_WORK TASK_
Reproduce, please, the line that holds "The height and" and all later lines through the end of the entries below, exactly; omit pictures.

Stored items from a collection
>>>

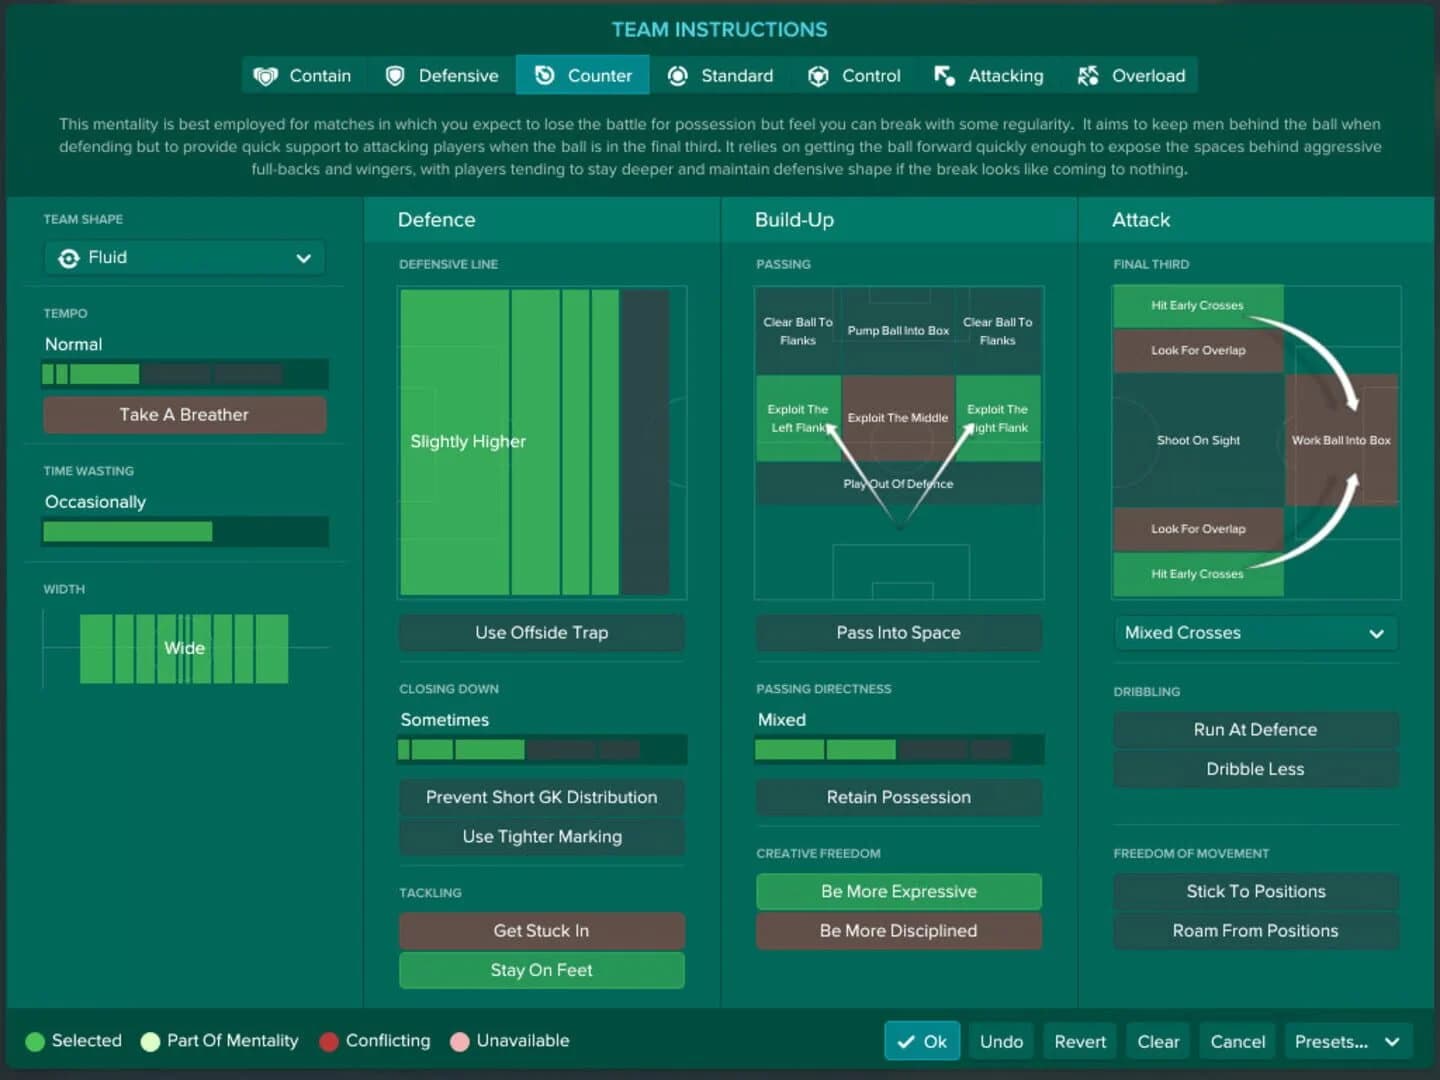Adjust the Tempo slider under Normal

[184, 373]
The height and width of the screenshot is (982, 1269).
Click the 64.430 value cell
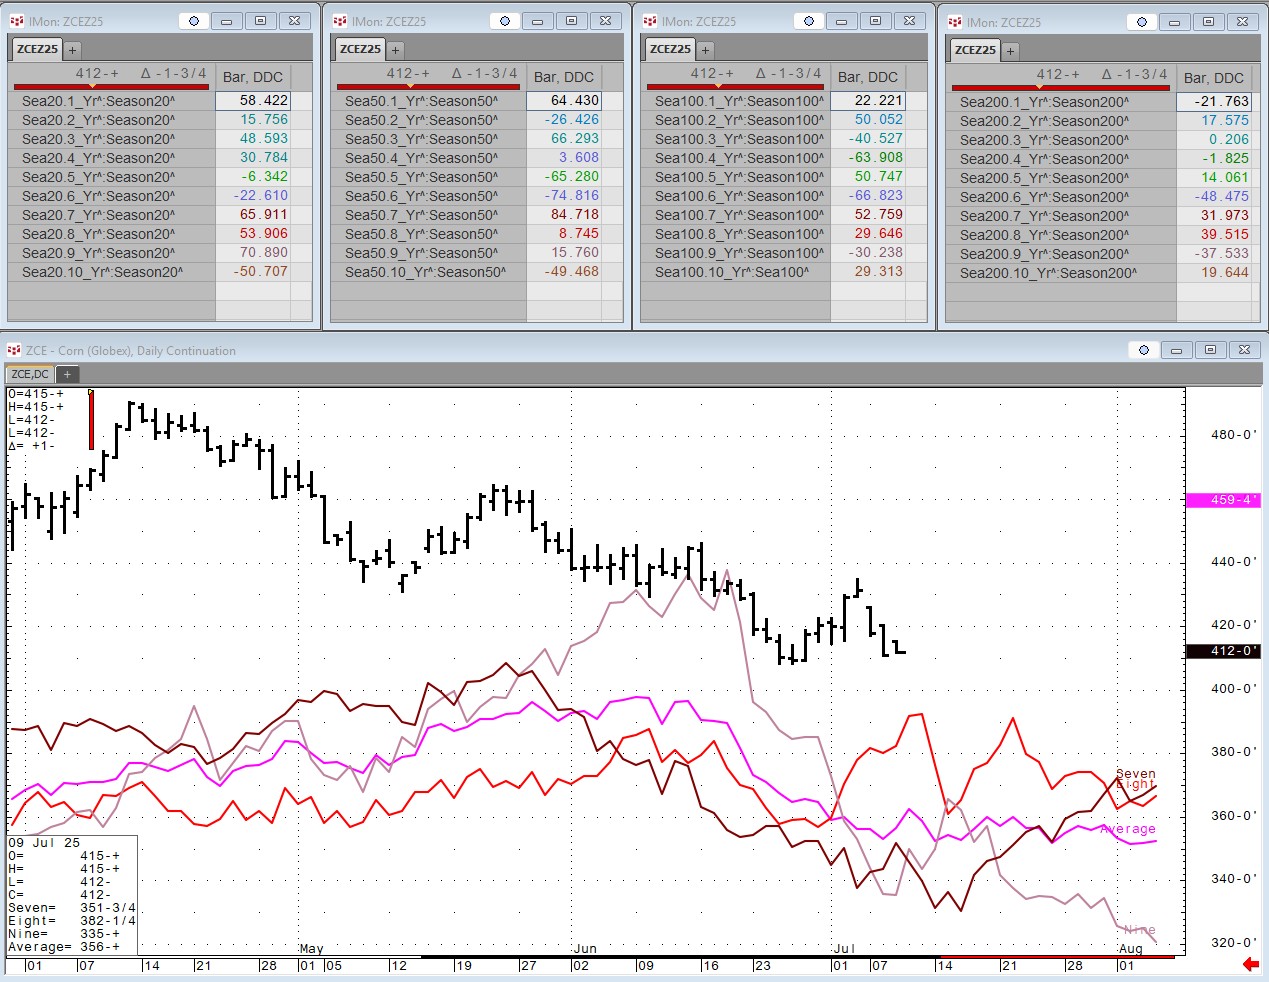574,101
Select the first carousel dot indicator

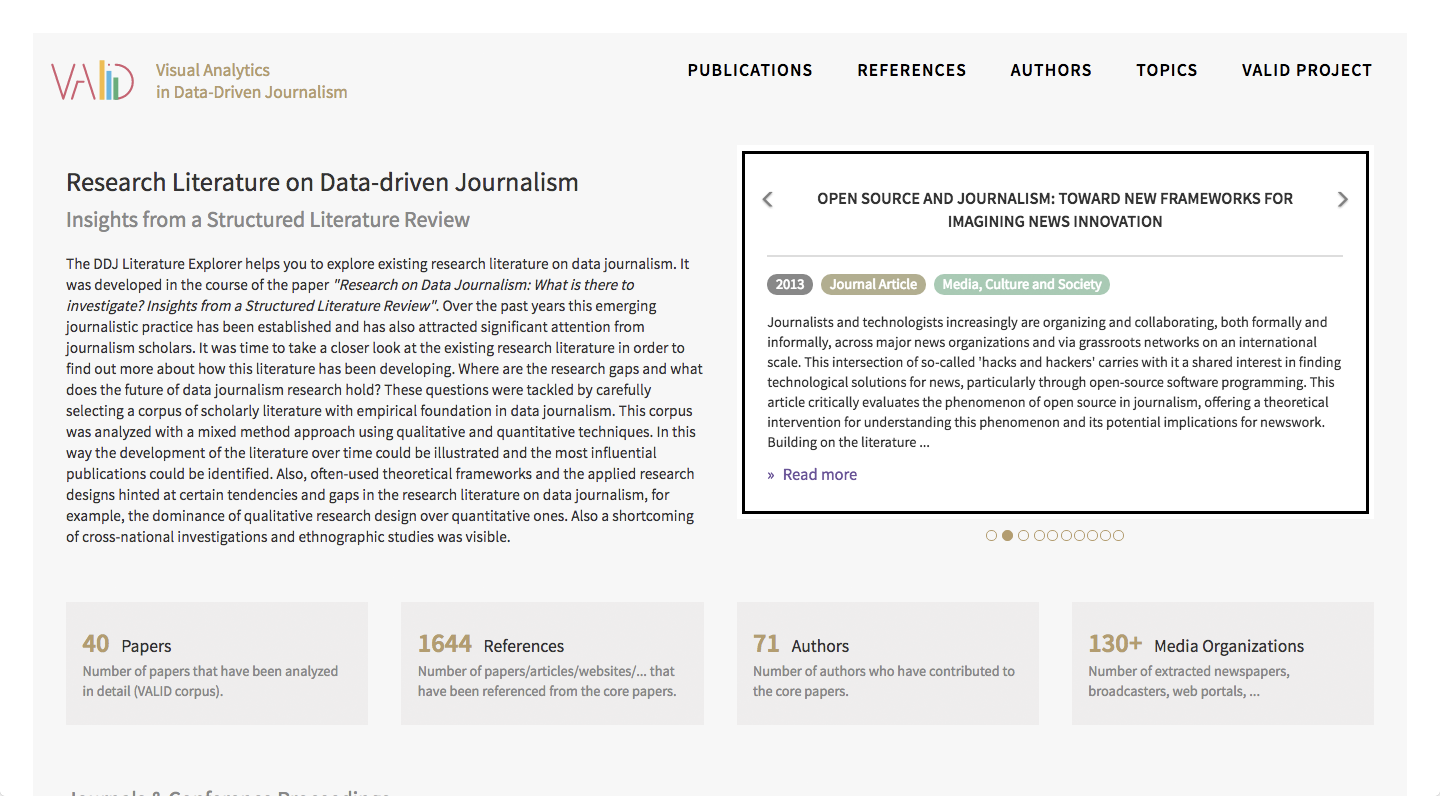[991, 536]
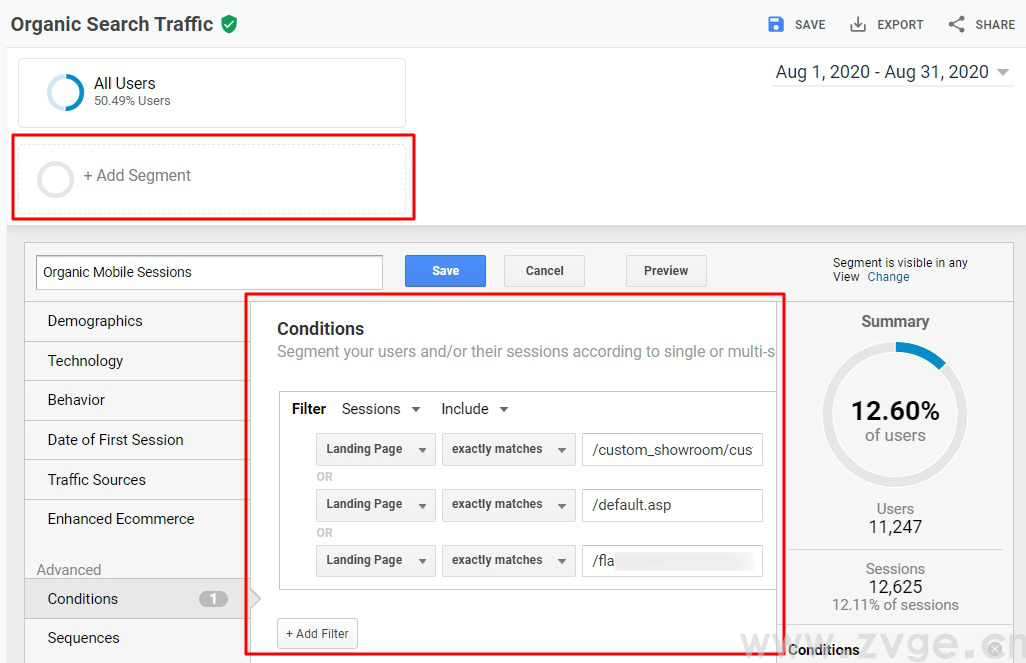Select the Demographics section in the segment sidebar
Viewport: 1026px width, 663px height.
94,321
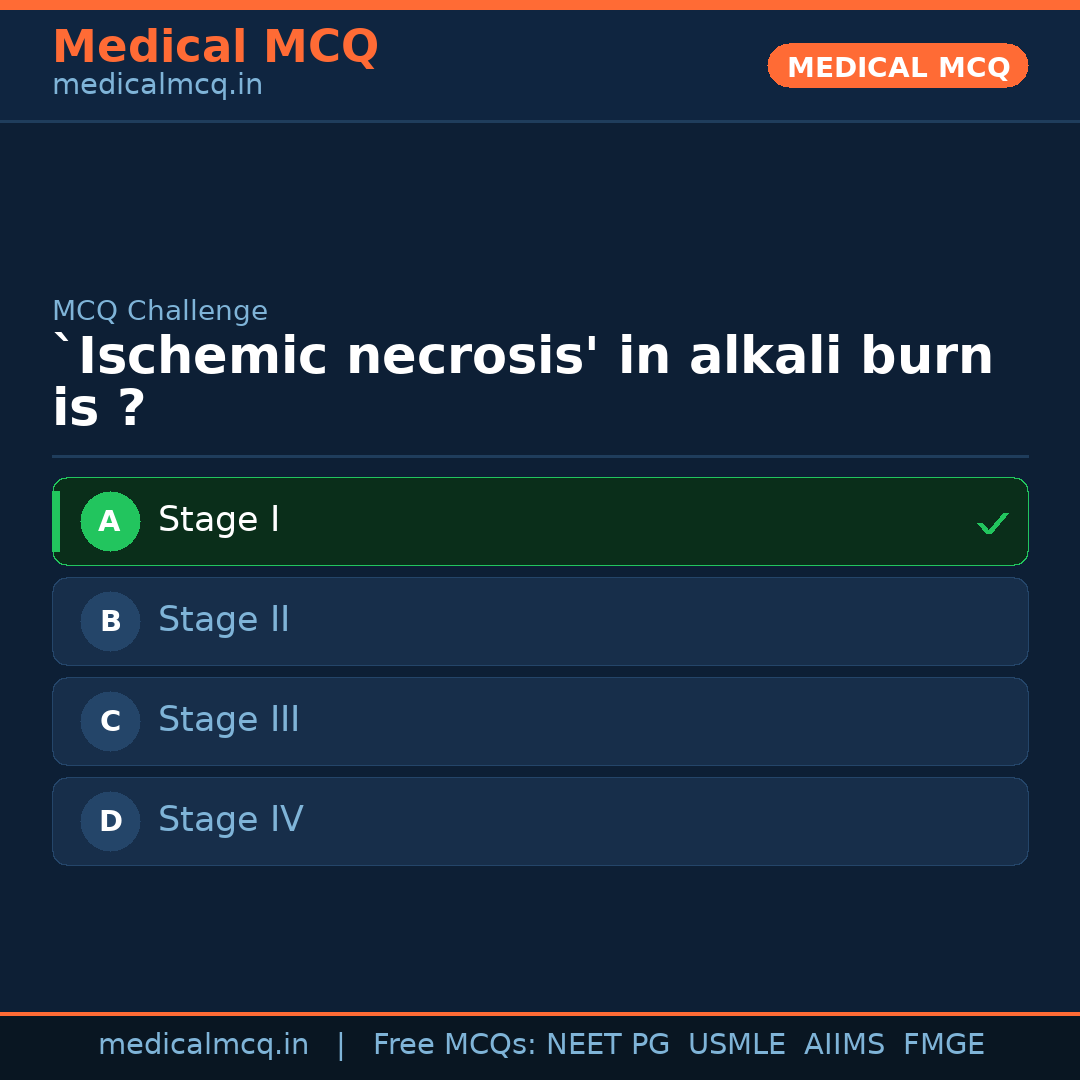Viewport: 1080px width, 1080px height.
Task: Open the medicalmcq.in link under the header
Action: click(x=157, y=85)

<<<

_EXERCISE ANSWER_
The height and width of the screenshot is (982, 1269).
Click the 64.430 value cell
574,101
Select the first carousel dot indicator

[991, 536]
Select the Demographics section in the segment sidebar
Viewport: 1026px width, 663px height.
94,321
Viewport: 1080px width, 1080px height.
Task: Open the medicalmcq.in link under the header
Action: click(x=157, y=85)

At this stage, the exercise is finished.